The Arab Spring-Democracy Will Not Work In Singapore

This election is not our Arab Spring.

I remember lots of folks cheering for the spread of democracy in the Middle East, fueled by social media and a surge of emotion for change.

“This is it! This will make history!”

It happened, Egypt had her revolution and soon after the heroes became villains and the excited bystanders in the media and ordinary people like you and me looked away.

But old habits die hard. It doesn’t matter that we see America’s export of democratic experiments failing time and again. We can’t let go of the movies of “one man against the world” or “giving it to the man”.

But many of those upheavals were in countries that were having problems.

Not First World Problems.
Not “I can’t buy a car” problems.
Or “you don’t make me feel like I am complete” problems.

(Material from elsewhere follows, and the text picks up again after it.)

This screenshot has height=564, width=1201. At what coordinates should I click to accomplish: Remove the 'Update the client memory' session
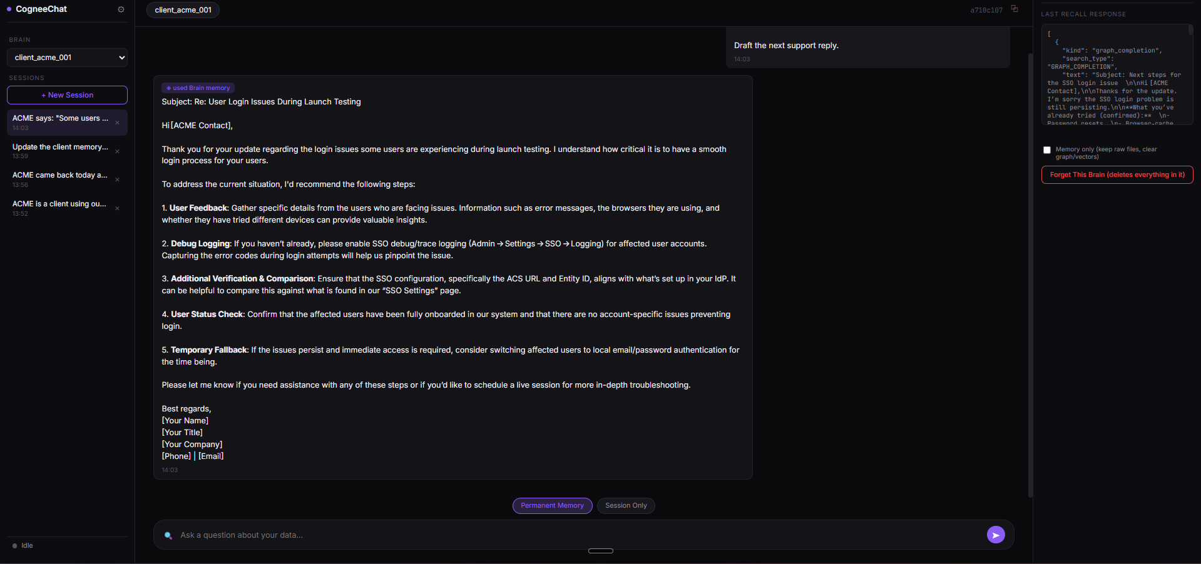tap(117, 151)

No, people in those countries were staring down a barrel of a gun.
They were being trafficked and raped and beaten.

So that they reached for some desperate promise of freedom is almost understandable.

But here in Singapore?

What are we wanting in our version of democracy?

It seems many of the opposition parties
are posturing for our Arab Spring.
“Vote for us and you will truly democratic! You know, like the West!”
“Cos more dissenting voices in parliament is always better, right?”

And more of the same old boring ideas:
Minimum wage as the cure all.
Extravagant government spending with no talk of higher taxation to pay for it.

Look, we just need to fire up a browser and look at how countries around the world are doing.

Just look.

What Singapore has doesn’t look like the “norm” because some folks have been innovating this little red dot out of those knots for years now.

Do you think water independence could have been had in an American context?

Look at the hoops Obama had to jump through for Obamacare. Singapore pretty much turned on a dime there.

What we have is very different.

We need to think whether drinking the koolaid of being more like the democratic world will work when the world doesn’t stick around when things falls apart.